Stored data

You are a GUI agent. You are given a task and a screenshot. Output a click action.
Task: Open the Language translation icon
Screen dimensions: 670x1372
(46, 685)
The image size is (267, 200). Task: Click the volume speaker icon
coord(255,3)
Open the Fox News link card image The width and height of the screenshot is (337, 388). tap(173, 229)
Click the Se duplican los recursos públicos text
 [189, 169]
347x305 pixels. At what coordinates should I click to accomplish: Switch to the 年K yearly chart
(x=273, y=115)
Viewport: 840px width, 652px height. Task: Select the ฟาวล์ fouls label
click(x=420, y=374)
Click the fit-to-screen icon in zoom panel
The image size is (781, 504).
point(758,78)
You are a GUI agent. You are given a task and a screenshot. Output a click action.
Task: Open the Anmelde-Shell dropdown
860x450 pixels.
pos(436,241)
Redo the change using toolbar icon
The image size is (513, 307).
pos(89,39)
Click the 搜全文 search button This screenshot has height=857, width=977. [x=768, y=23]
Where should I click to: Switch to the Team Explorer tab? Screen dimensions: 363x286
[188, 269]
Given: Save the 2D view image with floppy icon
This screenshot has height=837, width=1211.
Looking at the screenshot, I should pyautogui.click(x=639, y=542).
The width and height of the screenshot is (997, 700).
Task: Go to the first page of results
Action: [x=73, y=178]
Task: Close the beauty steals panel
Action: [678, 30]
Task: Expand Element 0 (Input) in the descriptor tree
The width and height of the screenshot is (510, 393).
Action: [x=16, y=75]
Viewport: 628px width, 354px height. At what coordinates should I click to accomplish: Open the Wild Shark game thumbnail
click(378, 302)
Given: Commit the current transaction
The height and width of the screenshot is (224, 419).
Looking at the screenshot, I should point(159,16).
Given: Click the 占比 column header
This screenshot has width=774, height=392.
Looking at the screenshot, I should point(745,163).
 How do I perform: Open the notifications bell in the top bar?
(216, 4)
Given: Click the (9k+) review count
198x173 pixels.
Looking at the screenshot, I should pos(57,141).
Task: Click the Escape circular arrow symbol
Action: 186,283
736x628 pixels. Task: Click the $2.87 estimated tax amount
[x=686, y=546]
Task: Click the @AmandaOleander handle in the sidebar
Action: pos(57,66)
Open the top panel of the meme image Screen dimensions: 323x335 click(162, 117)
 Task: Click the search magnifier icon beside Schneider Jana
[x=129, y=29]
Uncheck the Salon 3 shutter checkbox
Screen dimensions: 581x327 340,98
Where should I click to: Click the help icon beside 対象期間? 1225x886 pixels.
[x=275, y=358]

Task prompt
Your task is to retype the entries verbatim, starting with the line that holds "Given: Save the" and stopping after the line that holds "Given: Commit the current transaction".

Answer to this exercise
Given: Save the 2D view image with floppy icon
This screenshot has height=837, width=1211.
Looking at the screenshot, I should pyautogui.click(x=639, y=542).
The width and height of the screenshot is (997, 700).
Task: Go to the first page of results
Action: [x=73, y=178]
Task: Close the beauty steals panel
Action: [678, 30]
Task: Expand Element 0 (Input) in the descriptor tree
The width and height of the screenshot is (510, 393).
Action: [x=16, y=75]
Viewport: 628px width, 354px height. At what coordinates should I click to accomplish: Open the Wild Shark game thumbnail
click(378, 302)
Given: Commit the current transaction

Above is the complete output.